My marriage made it 10 years. At least we got that far, right? I was in your position, until virtual hammers pounded some sense into my head. When they are determined to leave, they view us as holding them back - and the more we try to do just that, it makes them that much more bitter toward us. It is what it is, my friend.

You've been given the wonderful gift of time to make yourself the best jbroken you can be. And unfortunately, that's all you can do. Nothing else matters now.


I have let her go. But, the silence is deafening and the limbo unbearable. I everyone here says 'time is a gift' but is it really? I'm finding it a bit hard to see it that way.

Originally Posted By: Jeep74
I wish I could spare you the pain that we've all gone through.

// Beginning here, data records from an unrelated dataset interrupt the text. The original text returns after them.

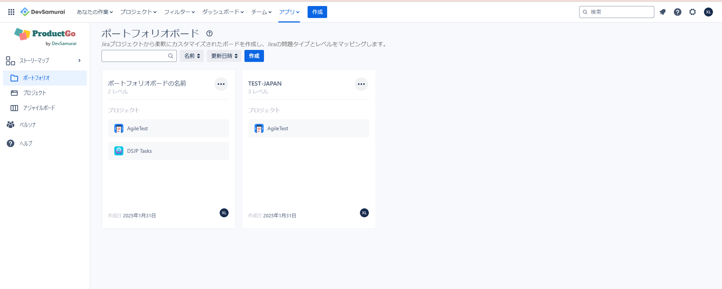Select ペルソナ in the sidebar
This screenshot has width=722, height=289.
27,125
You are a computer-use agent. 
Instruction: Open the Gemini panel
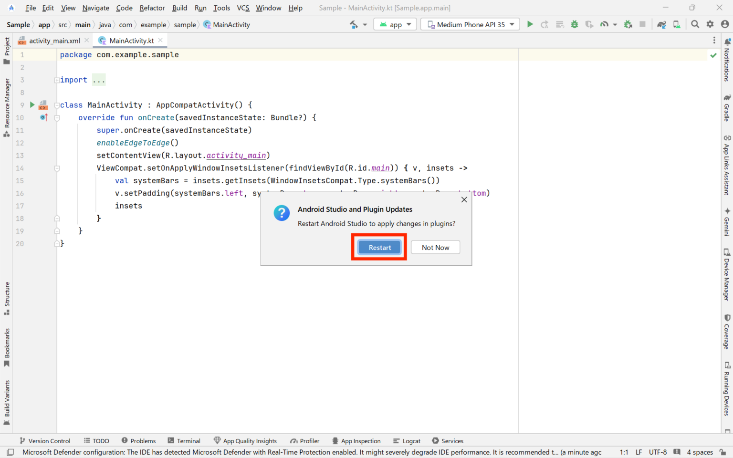727,222
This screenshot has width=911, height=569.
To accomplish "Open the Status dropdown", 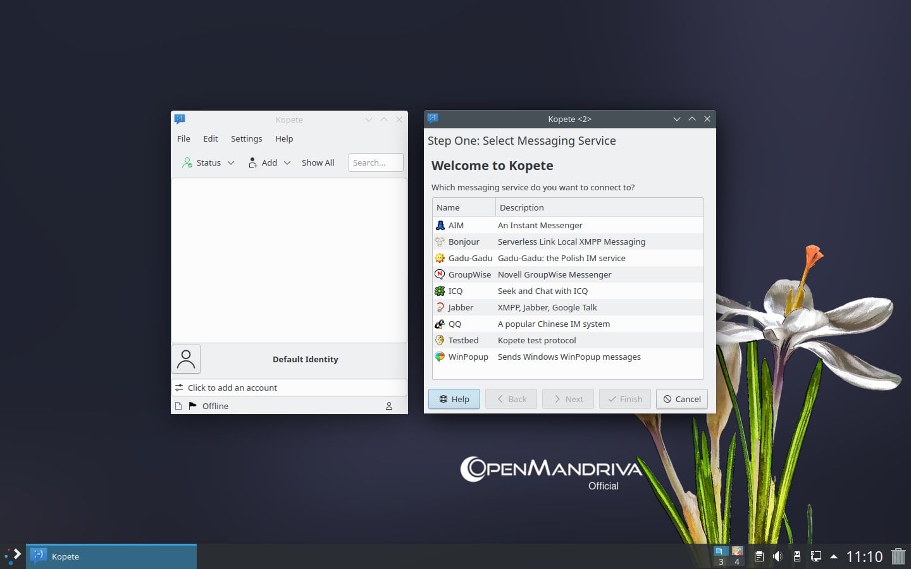I will tap(208, 162).
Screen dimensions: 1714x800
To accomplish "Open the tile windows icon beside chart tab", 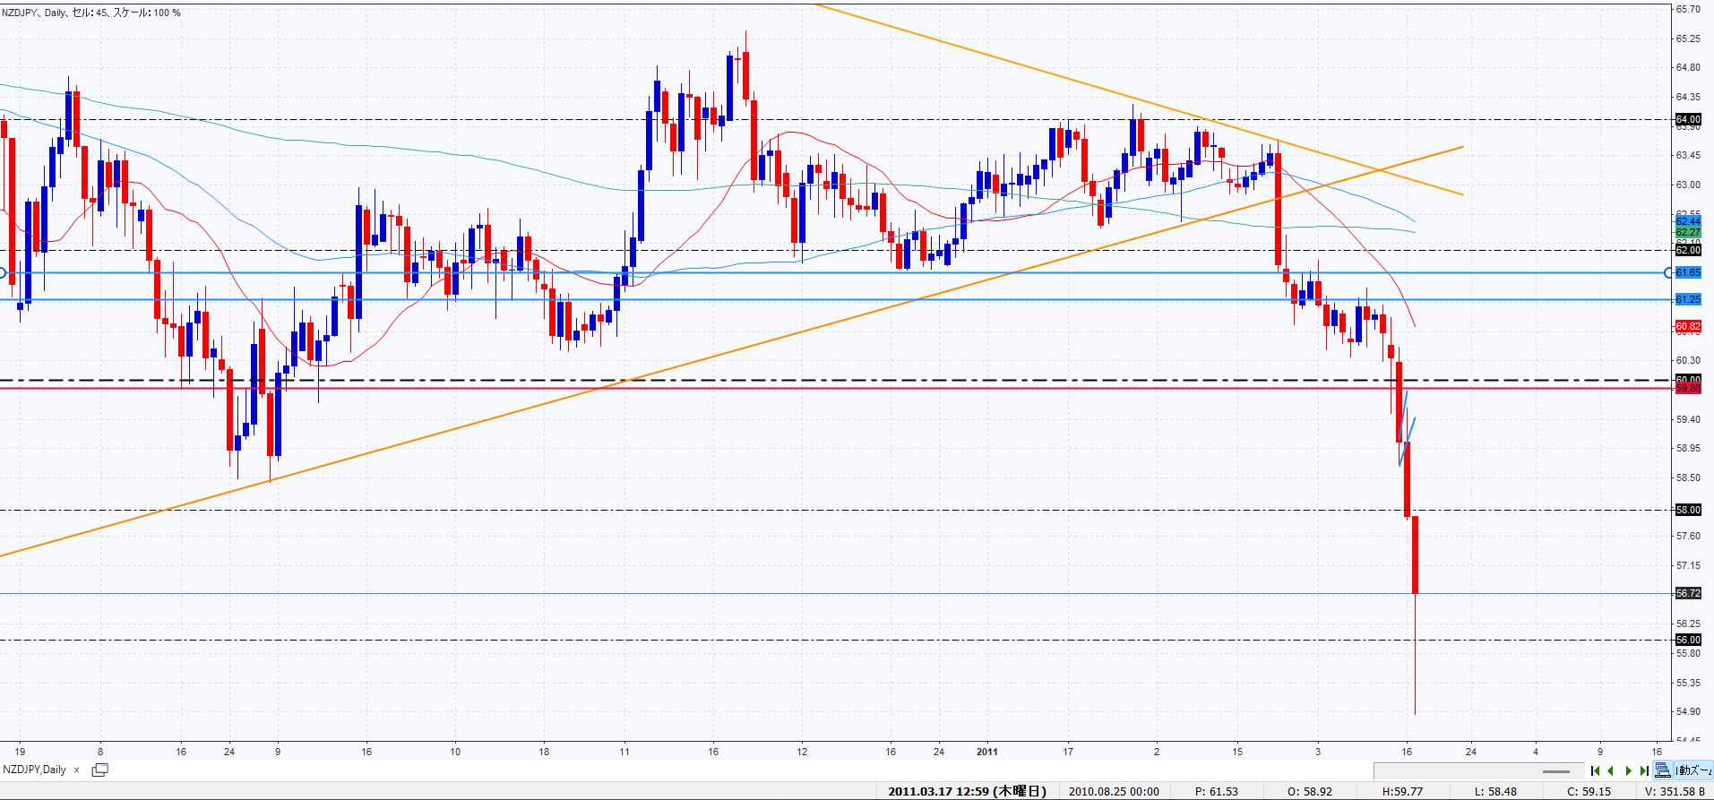I will click(x=99, y=770).
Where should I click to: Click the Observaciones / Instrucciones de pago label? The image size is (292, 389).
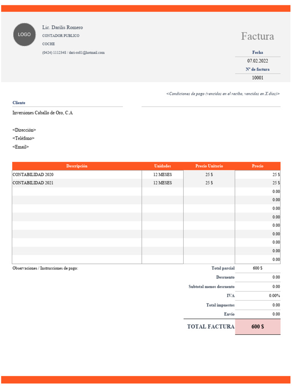[45, 268]
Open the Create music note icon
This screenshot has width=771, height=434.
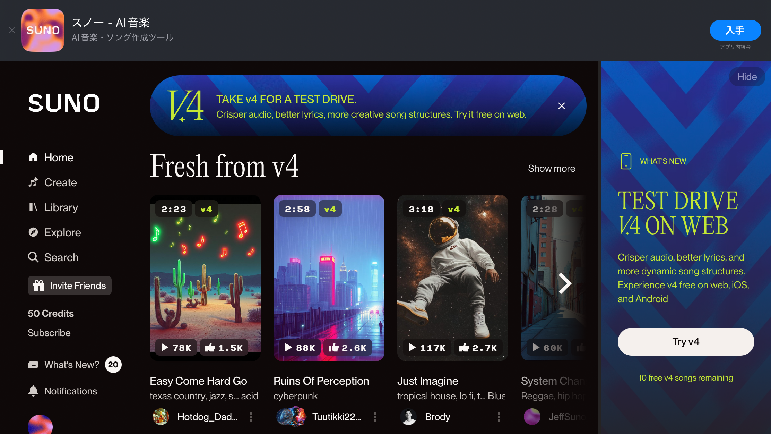[33, 182]
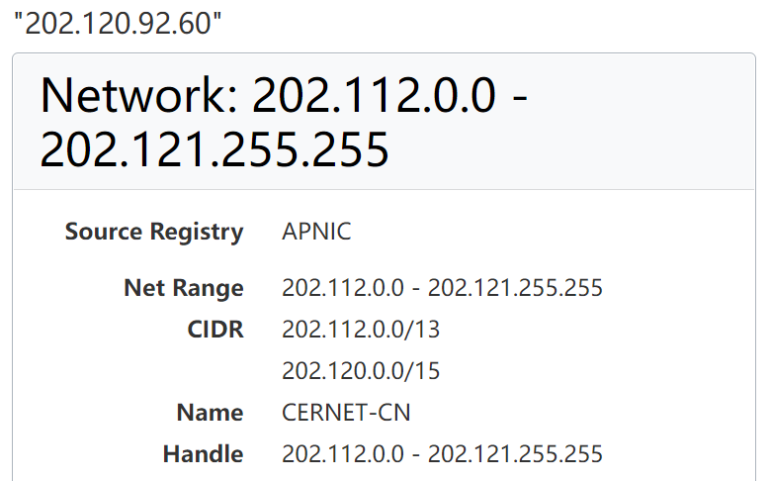Click 202.121.255.255 at the end of the Handle value
The image size is (771, 481).
click(x=515, y=454)

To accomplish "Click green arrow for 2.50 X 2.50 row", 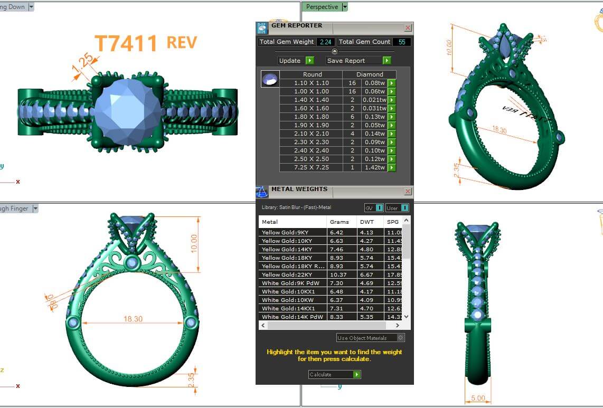I will (392, 159).
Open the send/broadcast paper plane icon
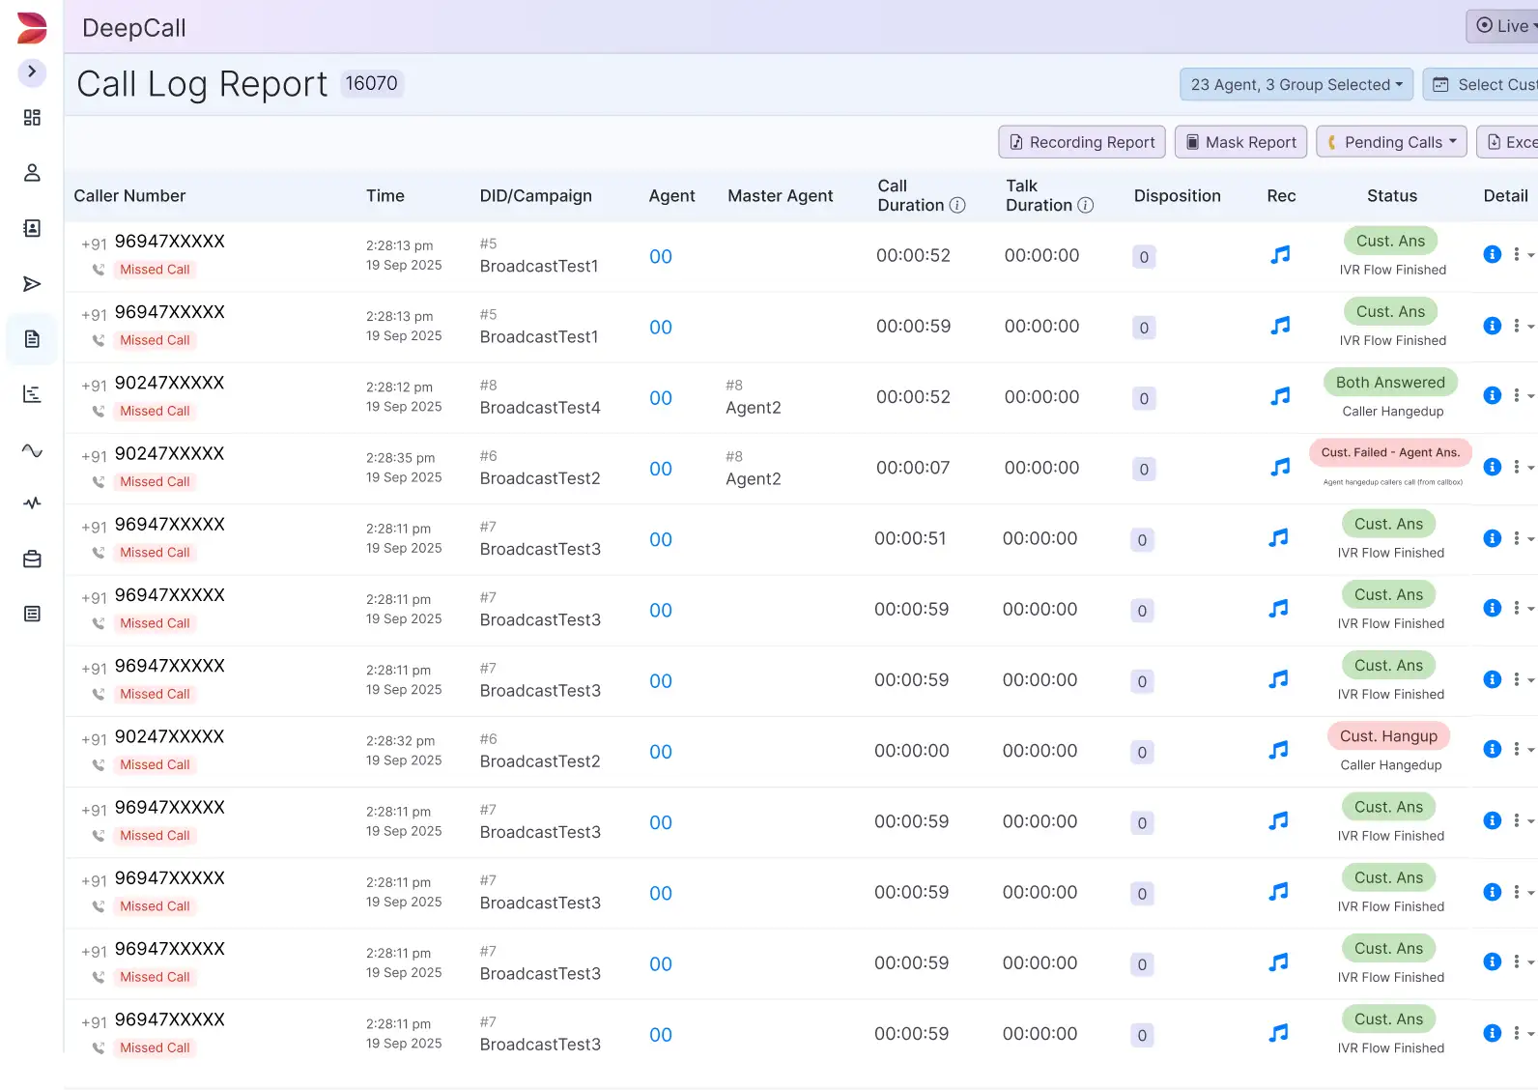 coord(32,284)
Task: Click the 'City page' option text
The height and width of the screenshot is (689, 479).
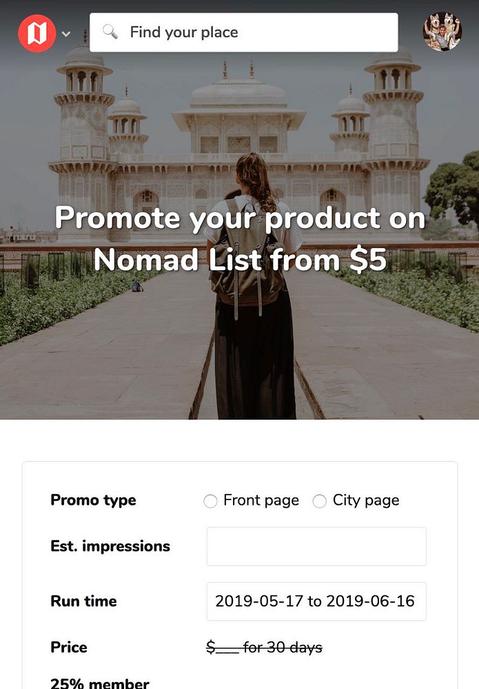Action: (x=366, y=501)
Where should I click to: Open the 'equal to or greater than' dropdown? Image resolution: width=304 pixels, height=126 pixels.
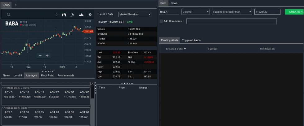(232, 12)
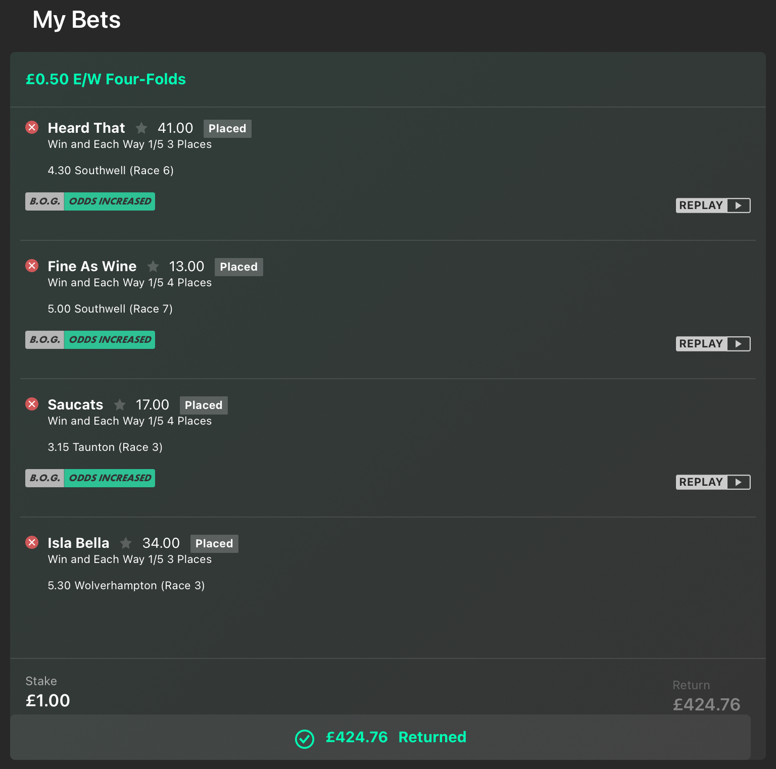This screenshot has height=769, width=776.
Task: Toggle the favourite star for Heard That
Action: [x=141, y=128]

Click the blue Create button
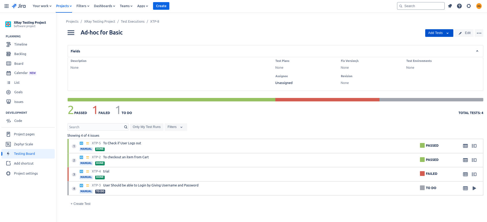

You haven't gone into the negative. You are just doing what every single one of us has done before - and some are still doing...and that is trying to hold onto a memory. The butterfly, my friend. Remember the butterfly.


I don't feel like I'm holding on to a memory. I know that IF, and that's a big IF, we were ever to reconcile, our marriage would have to be different. I would have to be different. She would have to be different. We would have to different. Take the good into the future. And leave the bad behind in the past. That's what I have said throughout the separation and continued to say up until the minute she walked out the door. She doesn't want a future with me. She has no faith in us. And that's what I can't wrap my head around. And to top it off, how brutally this has been done by her and her family. The scheming, planning, lying - why not just come out and look me in the eye and say 'I don't love you anymore.' It would have been an unbearable pain. But, I would have walked away. Perhaps, we would have parted as amicably. But, this way.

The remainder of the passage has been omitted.